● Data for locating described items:

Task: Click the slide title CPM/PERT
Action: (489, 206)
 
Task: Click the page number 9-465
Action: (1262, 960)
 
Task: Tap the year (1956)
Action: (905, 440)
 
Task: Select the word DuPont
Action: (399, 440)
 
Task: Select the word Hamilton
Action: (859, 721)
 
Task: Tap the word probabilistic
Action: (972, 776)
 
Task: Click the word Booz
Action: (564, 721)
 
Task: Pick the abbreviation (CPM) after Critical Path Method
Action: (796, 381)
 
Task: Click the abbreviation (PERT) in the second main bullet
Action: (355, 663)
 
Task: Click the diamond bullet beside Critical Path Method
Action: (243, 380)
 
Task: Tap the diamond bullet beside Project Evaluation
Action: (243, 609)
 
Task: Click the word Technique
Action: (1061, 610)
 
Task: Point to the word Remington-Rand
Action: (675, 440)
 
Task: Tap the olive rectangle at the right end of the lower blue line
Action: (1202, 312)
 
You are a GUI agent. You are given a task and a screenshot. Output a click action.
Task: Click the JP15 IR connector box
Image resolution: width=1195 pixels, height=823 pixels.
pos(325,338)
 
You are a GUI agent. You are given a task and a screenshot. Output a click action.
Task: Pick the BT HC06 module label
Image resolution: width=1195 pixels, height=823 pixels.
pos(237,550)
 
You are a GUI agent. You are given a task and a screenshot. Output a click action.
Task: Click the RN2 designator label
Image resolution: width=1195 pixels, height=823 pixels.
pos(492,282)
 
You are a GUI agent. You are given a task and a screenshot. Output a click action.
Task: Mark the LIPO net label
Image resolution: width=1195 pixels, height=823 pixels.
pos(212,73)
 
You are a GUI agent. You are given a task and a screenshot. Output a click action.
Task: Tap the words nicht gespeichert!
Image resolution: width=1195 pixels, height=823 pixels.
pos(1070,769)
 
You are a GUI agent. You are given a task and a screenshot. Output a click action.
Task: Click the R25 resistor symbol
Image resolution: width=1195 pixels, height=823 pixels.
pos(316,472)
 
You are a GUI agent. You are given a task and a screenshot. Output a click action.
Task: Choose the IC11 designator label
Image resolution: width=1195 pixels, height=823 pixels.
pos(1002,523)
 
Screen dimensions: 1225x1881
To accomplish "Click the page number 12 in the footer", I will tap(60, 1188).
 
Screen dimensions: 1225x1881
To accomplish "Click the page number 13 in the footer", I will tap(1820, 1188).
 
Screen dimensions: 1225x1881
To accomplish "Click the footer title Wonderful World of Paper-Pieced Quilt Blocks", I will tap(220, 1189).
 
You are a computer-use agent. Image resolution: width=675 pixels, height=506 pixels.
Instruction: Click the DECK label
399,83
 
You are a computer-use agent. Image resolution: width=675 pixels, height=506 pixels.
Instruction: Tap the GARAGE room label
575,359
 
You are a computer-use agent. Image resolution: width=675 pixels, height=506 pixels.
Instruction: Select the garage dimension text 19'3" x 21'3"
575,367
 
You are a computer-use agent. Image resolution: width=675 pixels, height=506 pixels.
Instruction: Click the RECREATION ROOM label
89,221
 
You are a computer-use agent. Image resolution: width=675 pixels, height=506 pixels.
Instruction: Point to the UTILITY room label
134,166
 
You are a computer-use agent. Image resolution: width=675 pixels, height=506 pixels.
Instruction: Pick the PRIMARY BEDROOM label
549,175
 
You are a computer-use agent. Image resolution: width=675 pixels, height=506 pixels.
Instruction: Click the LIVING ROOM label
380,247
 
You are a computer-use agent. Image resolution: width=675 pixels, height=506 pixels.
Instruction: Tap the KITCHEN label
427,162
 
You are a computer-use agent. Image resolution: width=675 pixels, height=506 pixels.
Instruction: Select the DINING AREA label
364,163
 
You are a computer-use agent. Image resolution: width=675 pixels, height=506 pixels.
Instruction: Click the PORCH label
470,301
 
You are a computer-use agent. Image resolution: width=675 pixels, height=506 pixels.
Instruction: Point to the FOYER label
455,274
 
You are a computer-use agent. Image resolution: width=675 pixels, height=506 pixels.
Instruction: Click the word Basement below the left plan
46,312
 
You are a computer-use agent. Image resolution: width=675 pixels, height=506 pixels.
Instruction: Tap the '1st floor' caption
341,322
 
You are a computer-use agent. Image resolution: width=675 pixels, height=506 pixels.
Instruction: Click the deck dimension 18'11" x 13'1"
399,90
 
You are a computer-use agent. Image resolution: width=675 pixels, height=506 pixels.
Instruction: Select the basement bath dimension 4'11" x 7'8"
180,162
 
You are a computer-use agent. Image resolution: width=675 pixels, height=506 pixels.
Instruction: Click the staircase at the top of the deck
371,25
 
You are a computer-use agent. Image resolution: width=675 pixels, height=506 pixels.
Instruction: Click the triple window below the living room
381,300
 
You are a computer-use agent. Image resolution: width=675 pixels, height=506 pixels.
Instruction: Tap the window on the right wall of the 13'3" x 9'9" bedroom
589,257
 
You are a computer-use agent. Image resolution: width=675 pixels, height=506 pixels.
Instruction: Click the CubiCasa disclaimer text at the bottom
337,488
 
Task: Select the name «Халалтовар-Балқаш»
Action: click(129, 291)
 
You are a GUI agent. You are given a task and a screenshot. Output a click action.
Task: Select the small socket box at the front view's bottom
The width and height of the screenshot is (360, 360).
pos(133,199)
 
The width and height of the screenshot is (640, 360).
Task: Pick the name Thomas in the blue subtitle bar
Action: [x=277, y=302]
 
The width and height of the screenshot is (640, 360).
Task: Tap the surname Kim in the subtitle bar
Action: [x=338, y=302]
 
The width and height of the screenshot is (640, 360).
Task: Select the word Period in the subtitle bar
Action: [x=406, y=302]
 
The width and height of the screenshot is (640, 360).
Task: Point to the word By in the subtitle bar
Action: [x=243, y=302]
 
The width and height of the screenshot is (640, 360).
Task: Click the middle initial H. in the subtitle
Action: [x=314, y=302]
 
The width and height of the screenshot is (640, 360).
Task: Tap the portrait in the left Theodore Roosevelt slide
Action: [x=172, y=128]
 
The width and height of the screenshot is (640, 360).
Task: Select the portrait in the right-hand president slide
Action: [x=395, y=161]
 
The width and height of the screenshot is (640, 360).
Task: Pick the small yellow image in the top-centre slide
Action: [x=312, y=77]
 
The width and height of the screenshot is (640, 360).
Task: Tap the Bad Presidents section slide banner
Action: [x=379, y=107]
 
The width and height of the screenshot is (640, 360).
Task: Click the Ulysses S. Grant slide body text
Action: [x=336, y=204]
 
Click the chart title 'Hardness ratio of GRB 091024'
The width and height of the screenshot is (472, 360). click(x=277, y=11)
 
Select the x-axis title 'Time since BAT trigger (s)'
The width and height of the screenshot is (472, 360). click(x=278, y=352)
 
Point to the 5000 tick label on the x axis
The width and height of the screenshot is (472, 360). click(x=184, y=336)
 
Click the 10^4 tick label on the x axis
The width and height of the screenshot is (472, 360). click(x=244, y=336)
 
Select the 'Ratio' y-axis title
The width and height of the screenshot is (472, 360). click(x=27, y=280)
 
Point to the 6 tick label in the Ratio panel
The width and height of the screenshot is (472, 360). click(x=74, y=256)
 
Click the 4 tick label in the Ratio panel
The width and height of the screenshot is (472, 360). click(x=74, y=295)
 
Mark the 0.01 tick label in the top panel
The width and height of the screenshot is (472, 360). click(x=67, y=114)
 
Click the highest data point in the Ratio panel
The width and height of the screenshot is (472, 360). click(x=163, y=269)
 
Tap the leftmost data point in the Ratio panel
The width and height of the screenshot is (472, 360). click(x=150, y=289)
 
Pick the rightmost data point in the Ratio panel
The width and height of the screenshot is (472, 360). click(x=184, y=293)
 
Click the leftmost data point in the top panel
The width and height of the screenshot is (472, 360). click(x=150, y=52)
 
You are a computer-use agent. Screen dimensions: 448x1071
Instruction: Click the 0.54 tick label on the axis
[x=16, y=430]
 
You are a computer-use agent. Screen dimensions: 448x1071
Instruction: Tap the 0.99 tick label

● WHAT IS NEEDED:
Copy the stretch from the line containing "Task: Click the diamond" through the line containing "pos(492,282)", substituting "Screen size" for "Image resolution" and keeping all else the same.

● EXPECTED ANSWER:
Task: Click the diamond bullet beside Critical Path Method
Action: (243, 380)
 
Task: Tap the diamond bullet beside Project Evaluation
Action: (243, 609)
 
Task: Click the word Technique
Action: (1061, 610)
 
Task: Point to the word Remington-Rand
Action: (675, 440)
 
Task: Tap the olive rectangle at the right end of the lower blue line
Action: (1202, 312)
 
You are a GUI agent. You are given a task and a screenshot. Output a click action.
Task: Click the JP15 IR connector box
Screen size: width=1195 pixels, height=823 pixels.
pos(325,338)
 
You are a GUI agent. You are given a task and a screenshot. Output a click action.
Task: Pick the BT HC06 module label
Screen size: width=1195 pixels, height=823 pixels.
pos(237,550)
 
You are a GUI agent. You are given a task and a screenshot. Output a click action.
Task: Click the RN2 designator label
Screen size: width=1195 pixels, height=823 pixels.
pos(492,282)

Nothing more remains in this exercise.